Written request ->
Revise the material below so that "screenshot" is replaced by "screen image" wherever it occurs and everything else stays the same. Leave the pictures out of your answer.
Start of Data in this exercise
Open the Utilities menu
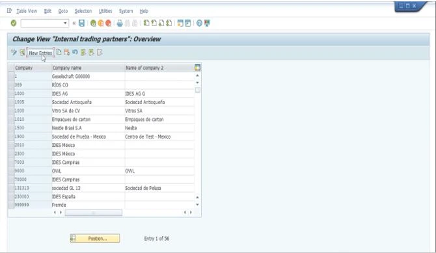 pyautogui.click(x=105, y=11)
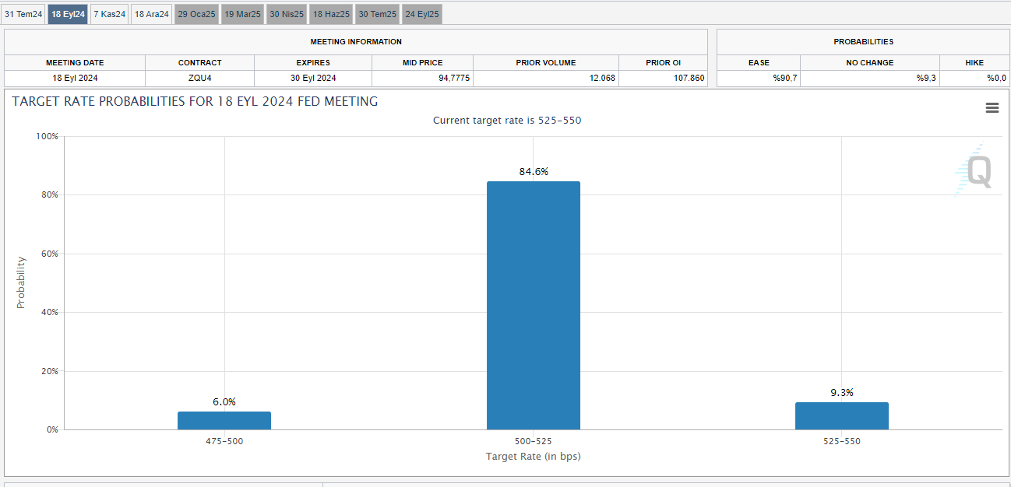1011x487 pixels.
Task: Select the 24 Eyl25 meeting tab
Action: [x=422, y=14]
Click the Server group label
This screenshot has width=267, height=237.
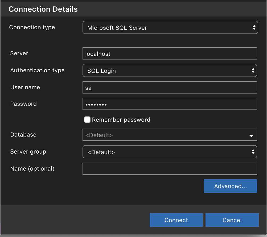[28, 152]
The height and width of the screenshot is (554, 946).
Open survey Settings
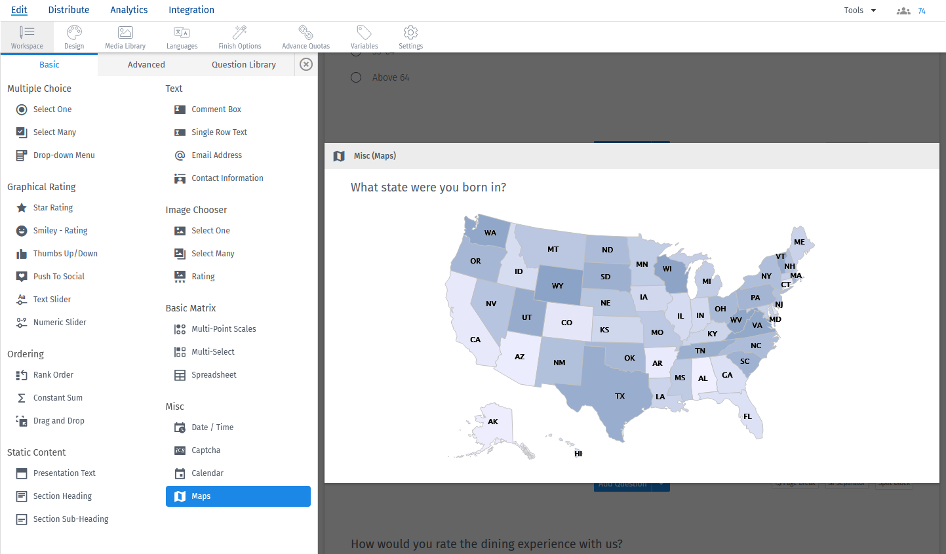tap(410, 37)
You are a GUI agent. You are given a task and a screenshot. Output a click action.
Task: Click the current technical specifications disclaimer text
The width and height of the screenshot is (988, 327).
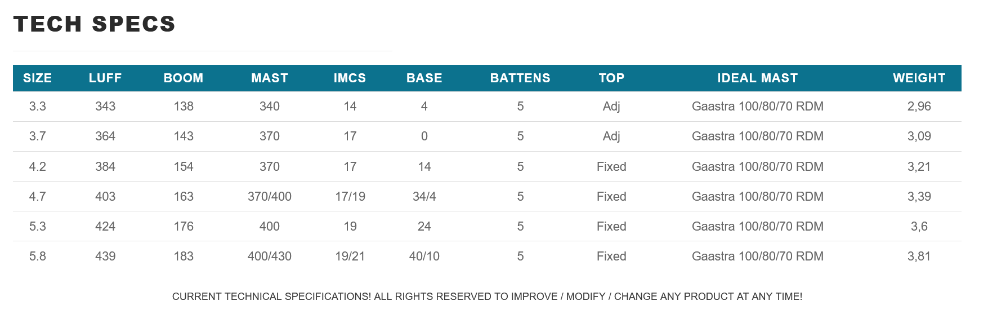point(487,297)
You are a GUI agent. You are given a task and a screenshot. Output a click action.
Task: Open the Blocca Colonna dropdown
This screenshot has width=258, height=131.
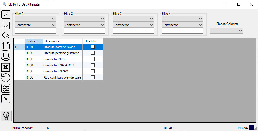pos(226,31)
End of Data in this exercise
Exercise output ->
Open the Utilities menu
 pyautogui.click(x=105, y=11)
1011x487 pixels.
Task: Select the 24 Eyl25 meeting tab
Action: [x=422, y=14]
Click the Server group label
This screen image has width=267, height=237.
[28, 152]
The height and width of the screen image is (554, 946).
Open survey Settings
tap(410, 37)
You are a GUI agent. You are given a task and a screen image. Output a click action.
Task: Click the current technical specifications disclaimer text
The width and height of the screen image is (988, 327).
point(487,297)
You are a GUI agent. You are given a task and a screen image. Output a click action.
Task: Open the Blocca Colonna dropdown
This screen image has width=258, height=131.
pos(226,31)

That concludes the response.